To educate science students, two courses were developed, “Stem Cell Biology” and “Bioethics & Public Policy,” and have been integrated into the Biological Sciences curriculum. Any of the more than two thousand qualified students (meeting the course prerequisites) may enroll in these courses as part of their B.S., M.S, or Biotechnology Certificate program. The content from these courses should also be introduced to the general public as a number of the students enrolled in these classes were high school or junior high school science teachers. Undergraduate, graduate, and post‐baccalaureate certificate students who excelled in these courses, and demonstrated reliability and motivation, were encouraged to apply for the stem cell internship. Candidates were selected based on their performance in prerequisite courses, a resume, a personal statement, a letter of recommendation from their research advisor, and an interview.

The California stem cell research workforce has been enhanced by the recruitment of up to ten students each year to enter this two-year stem cell training option, which was added to the existing Biotechnology Certificate Program. The first year is training at CSULB, and the second is CIRM-funded internships at stem cell host institutions UCI or the City of Hope. Once accepted, students meet regularly with a CSULB mentor‐advisor to ensure that the training they receive is consistent with their professional goals.
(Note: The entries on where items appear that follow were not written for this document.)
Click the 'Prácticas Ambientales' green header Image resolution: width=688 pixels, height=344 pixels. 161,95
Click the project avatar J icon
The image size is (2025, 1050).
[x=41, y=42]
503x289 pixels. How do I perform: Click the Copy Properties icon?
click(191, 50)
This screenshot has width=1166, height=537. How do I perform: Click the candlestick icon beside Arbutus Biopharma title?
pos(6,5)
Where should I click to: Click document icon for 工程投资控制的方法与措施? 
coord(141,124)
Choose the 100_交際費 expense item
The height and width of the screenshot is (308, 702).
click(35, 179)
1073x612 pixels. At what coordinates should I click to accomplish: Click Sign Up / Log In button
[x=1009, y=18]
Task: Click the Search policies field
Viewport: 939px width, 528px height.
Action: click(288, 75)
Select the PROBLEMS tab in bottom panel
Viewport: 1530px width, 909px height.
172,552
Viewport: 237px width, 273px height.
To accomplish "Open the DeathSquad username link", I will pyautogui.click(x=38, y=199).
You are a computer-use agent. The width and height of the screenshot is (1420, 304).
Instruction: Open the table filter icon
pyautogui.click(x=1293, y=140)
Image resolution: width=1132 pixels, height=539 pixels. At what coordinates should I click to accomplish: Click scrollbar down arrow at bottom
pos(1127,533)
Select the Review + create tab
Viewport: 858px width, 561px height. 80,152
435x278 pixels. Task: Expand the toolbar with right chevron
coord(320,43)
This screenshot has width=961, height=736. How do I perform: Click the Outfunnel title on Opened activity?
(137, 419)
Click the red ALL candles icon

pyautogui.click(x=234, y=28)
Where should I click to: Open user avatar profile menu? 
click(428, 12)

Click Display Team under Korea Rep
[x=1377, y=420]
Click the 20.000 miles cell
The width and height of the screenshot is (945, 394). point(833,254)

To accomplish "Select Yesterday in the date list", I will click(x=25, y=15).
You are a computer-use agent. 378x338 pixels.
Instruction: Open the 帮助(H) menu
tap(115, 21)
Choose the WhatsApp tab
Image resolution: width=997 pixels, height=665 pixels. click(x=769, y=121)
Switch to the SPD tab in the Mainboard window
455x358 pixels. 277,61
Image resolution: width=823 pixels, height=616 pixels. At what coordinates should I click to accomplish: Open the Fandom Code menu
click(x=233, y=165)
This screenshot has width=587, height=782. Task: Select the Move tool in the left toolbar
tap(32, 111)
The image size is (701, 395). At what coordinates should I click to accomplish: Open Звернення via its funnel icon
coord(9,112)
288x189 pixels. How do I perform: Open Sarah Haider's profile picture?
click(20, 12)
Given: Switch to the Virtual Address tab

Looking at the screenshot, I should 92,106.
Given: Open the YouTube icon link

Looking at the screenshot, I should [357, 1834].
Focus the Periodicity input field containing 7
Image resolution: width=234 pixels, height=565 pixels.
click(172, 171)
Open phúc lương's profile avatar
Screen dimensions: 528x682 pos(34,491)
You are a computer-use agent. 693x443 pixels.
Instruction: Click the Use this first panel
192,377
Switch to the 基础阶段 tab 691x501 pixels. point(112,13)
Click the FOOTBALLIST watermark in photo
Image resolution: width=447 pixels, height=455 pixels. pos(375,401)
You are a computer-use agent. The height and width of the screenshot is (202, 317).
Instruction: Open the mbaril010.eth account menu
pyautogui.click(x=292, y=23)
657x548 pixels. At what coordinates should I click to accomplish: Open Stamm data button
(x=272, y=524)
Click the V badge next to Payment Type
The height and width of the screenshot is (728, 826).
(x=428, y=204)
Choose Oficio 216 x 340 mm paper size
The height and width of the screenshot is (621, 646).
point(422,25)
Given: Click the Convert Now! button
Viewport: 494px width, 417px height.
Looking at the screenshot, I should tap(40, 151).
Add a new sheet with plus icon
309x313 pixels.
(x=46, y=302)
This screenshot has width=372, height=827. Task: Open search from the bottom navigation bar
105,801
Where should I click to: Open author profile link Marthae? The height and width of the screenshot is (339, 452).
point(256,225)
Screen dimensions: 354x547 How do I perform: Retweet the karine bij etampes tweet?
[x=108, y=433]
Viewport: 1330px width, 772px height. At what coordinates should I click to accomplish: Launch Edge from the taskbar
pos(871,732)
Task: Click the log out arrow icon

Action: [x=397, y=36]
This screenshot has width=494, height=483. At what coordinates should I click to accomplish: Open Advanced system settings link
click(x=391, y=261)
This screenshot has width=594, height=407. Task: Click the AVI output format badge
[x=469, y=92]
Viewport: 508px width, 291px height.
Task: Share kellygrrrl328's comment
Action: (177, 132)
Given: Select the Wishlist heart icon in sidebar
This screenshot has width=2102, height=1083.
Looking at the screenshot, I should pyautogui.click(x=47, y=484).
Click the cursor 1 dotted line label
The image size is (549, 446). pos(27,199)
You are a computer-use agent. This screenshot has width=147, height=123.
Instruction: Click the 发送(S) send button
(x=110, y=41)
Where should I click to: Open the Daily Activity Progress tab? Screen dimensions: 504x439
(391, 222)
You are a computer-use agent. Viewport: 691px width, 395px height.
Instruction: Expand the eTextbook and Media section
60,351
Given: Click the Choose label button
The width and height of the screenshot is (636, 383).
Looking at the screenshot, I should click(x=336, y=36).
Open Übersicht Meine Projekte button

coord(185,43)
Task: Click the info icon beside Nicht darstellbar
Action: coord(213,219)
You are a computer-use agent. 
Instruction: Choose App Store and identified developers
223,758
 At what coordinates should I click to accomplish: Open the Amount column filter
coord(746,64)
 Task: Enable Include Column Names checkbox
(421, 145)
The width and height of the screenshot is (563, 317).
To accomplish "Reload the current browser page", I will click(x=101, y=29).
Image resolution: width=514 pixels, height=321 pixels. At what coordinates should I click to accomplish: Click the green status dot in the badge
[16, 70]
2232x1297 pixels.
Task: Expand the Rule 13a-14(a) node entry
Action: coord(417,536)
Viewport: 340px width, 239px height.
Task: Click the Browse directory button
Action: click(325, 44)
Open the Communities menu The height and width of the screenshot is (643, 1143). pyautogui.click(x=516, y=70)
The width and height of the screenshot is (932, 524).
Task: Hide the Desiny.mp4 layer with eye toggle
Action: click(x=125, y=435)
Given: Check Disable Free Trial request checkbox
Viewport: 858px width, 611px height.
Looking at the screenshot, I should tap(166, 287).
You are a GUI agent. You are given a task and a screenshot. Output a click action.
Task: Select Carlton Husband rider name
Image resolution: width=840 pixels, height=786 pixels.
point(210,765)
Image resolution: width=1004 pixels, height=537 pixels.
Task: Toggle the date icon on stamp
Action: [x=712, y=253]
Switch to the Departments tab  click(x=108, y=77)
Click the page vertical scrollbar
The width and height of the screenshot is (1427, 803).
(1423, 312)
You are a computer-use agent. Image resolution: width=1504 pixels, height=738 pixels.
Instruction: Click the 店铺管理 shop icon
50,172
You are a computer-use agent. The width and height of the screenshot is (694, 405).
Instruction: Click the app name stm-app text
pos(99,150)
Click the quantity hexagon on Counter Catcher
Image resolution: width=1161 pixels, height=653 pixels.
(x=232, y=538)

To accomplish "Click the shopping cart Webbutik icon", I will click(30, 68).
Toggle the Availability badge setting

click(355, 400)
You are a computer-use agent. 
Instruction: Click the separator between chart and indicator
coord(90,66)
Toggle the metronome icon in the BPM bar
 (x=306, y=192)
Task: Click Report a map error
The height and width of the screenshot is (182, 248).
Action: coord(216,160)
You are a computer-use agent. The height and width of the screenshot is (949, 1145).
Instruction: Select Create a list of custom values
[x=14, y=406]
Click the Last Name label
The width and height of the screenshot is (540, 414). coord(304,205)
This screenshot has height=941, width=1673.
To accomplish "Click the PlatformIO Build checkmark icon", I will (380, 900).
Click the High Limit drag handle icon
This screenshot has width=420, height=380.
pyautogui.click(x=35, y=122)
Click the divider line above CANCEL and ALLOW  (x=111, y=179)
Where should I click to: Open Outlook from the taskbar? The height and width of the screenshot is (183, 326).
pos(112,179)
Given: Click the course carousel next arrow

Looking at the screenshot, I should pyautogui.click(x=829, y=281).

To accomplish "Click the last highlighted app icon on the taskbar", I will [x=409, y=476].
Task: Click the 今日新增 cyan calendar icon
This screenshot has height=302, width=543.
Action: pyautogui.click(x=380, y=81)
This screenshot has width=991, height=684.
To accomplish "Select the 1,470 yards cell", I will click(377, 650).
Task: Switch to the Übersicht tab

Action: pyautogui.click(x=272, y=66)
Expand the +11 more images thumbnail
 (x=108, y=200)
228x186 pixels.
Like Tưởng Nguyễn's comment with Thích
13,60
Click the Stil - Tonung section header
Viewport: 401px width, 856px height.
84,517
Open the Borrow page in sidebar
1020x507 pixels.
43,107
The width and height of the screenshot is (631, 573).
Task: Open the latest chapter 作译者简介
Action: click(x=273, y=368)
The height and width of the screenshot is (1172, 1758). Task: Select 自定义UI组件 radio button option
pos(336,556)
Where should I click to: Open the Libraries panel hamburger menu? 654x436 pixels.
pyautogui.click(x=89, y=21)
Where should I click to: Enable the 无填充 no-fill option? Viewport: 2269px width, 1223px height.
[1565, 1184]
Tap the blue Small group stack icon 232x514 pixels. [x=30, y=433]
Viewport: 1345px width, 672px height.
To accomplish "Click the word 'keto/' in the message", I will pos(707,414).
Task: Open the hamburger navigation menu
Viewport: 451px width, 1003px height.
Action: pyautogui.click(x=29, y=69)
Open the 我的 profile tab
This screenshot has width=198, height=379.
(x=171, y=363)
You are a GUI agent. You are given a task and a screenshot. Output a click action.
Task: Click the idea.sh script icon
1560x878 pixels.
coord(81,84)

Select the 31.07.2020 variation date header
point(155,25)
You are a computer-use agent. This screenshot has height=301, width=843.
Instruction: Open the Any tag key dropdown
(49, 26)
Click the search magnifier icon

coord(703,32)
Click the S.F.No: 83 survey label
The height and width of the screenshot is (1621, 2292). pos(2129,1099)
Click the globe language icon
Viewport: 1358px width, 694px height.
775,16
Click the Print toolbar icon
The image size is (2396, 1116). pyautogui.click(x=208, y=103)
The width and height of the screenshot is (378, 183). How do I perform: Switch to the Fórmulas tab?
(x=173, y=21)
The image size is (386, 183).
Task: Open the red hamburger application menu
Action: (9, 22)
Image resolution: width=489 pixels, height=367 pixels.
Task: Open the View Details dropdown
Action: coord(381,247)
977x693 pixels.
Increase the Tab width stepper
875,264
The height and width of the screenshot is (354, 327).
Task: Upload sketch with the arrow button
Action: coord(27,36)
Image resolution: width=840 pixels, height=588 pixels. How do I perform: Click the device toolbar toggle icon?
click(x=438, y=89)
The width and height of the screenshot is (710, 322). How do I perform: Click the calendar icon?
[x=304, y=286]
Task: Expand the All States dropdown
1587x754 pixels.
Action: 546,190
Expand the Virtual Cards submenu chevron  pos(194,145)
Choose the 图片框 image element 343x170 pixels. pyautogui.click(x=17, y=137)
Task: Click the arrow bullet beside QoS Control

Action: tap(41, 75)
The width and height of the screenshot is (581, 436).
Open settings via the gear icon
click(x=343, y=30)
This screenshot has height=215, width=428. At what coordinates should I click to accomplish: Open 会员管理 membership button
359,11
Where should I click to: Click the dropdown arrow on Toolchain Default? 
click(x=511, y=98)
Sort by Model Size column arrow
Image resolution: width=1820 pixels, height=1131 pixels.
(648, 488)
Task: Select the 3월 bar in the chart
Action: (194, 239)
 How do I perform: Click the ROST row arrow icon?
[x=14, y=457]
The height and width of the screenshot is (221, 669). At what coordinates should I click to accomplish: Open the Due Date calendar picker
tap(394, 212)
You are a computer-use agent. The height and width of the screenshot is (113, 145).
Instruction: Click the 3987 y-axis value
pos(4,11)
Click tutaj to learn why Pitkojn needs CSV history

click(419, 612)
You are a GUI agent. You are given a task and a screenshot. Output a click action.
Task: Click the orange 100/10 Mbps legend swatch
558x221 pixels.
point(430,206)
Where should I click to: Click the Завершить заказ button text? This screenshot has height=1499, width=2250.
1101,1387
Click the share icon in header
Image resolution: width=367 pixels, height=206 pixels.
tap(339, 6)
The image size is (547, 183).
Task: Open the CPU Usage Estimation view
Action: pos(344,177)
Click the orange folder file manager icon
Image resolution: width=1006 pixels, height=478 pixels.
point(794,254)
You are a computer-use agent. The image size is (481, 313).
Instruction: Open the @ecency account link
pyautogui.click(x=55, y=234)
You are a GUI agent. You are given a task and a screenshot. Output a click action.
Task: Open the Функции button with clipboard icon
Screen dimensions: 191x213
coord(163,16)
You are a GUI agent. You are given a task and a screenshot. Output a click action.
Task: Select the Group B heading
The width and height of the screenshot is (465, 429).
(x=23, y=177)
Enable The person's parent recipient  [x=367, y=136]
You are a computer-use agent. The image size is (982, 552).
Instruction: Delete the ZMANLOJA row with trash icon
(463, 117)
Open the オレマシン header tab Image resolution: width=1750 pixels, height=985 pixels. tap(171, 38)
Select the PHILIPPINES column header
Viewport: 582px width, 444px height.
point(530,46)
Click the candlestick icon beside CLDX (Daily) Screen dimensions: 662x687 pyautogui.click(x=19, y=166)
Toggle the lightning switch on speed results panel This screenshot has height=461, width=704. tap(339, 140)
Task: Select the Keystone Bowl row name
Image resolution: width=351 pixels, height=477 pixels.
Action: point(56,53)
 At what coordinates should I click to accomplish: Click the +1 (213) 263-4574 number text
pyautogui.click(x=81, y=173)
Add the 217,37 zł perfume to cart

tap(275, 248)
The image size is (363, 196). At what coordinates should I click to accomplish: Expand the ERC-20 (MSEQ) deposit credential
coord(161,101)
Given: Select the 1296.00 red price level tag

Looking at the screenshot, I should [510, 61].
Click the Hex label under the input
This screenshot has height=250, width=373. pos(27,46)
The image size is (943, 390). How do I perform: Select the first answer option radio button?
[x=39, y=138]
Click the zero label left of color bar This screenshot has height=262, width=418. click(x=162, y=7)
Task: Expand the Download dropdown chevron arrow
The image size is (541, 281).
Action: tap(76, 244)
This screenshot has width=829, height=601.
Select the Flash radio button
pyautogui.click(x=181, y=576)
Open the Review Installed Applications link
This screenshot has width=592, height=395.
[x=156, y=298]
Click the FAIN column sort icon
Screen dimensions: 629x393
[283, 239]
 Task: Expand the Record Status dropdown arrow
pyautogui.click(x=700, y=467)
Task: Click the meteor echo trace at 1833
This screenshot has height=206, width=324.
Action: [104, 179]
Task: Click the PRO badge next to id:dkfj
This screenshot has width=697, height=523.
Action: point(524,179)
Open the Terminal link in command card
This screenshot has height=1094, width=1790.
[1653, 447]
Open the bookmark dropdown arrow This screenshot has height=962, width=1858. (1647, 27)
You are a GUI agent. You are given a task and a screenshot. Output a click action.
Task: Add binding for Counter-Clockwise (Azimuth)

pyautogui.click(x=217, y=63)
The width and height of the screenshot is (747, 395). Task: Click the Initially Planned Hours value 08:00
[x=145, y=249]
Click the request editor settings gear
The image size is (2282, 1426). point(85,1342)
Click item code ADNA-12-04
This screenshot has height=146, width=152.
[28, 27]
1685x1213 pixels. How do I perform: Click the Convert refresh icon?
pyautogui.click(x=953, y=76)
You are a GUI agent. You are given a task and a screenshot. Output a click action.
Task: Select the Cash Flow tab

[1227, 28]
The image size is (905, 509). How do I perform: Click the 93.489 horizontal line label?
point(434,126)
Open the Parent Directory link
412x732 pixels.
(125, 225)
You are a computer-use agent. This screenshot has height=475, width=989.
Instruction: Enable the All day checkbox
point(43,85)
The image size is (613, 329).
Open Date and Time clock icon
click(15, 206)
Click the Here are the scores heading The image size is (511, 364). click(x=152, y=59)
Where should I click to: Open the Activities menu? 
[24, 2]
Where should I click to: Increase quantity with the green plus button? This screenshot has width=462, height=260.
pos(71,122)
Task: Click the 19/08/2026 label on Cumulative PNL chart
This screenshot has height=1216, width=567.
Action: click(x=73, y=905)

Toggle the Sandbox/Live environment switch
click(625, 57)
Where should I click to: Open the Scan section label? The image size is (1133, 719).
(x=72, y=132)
In 2013-2014 academic year, the program was again full to capacity. Those students selected took a tissue culture/stem cell techniques course, which included a week of intensive stem cell training at the University of Southern California (USC). The interns were “matched” with stem cell host laboratories at City of Hope (CoH) or University of California at Irvine (UCI) where they performed their ten‐month (two semester) full‐time internships. During their internships at the host institutions, the CSULB‐CIRM interns met regularly with the internship mentor at CSULB who provided academic and professional support. The host PIs formally evaluated the students. This evaluation process included completion of assessment forms and meetings with the CSULB internship mentor during site visits. At the beginning and end of the internship period, the students evaluated their internship experience. Data from these evaluations is used to assess the students, to assess the program, and to identify areas for improvement.

Nearly one hundred percent of the students completing this program have been offered positions for further study or employment in the stem cell biotechnology workforce. Many of these students are currently employed in California as research technicians (35%), others have continued their studies in M.S. (28%) or Ph.D. programs (25%), a few are in Medical School (6%), and a few are teaching science (6%). During the internship the students were involved in a variety of projects including exploring cures for brain cancer and leukemia, treating spinal cord injury, and basic research on stem cell biology. Their research as interns has contributed to many scientific publications and clinical trials.

CSULB has a long history of successfully training large numbers of students for the California workforce and for graduate study. The CIRM Bridges to stem cell research training program integrates well with the existing programs and dramatically augments the Biotechnology Certificate Program. Moreover, it generates highly technically trained individuals who will enhance future biomedical research in California.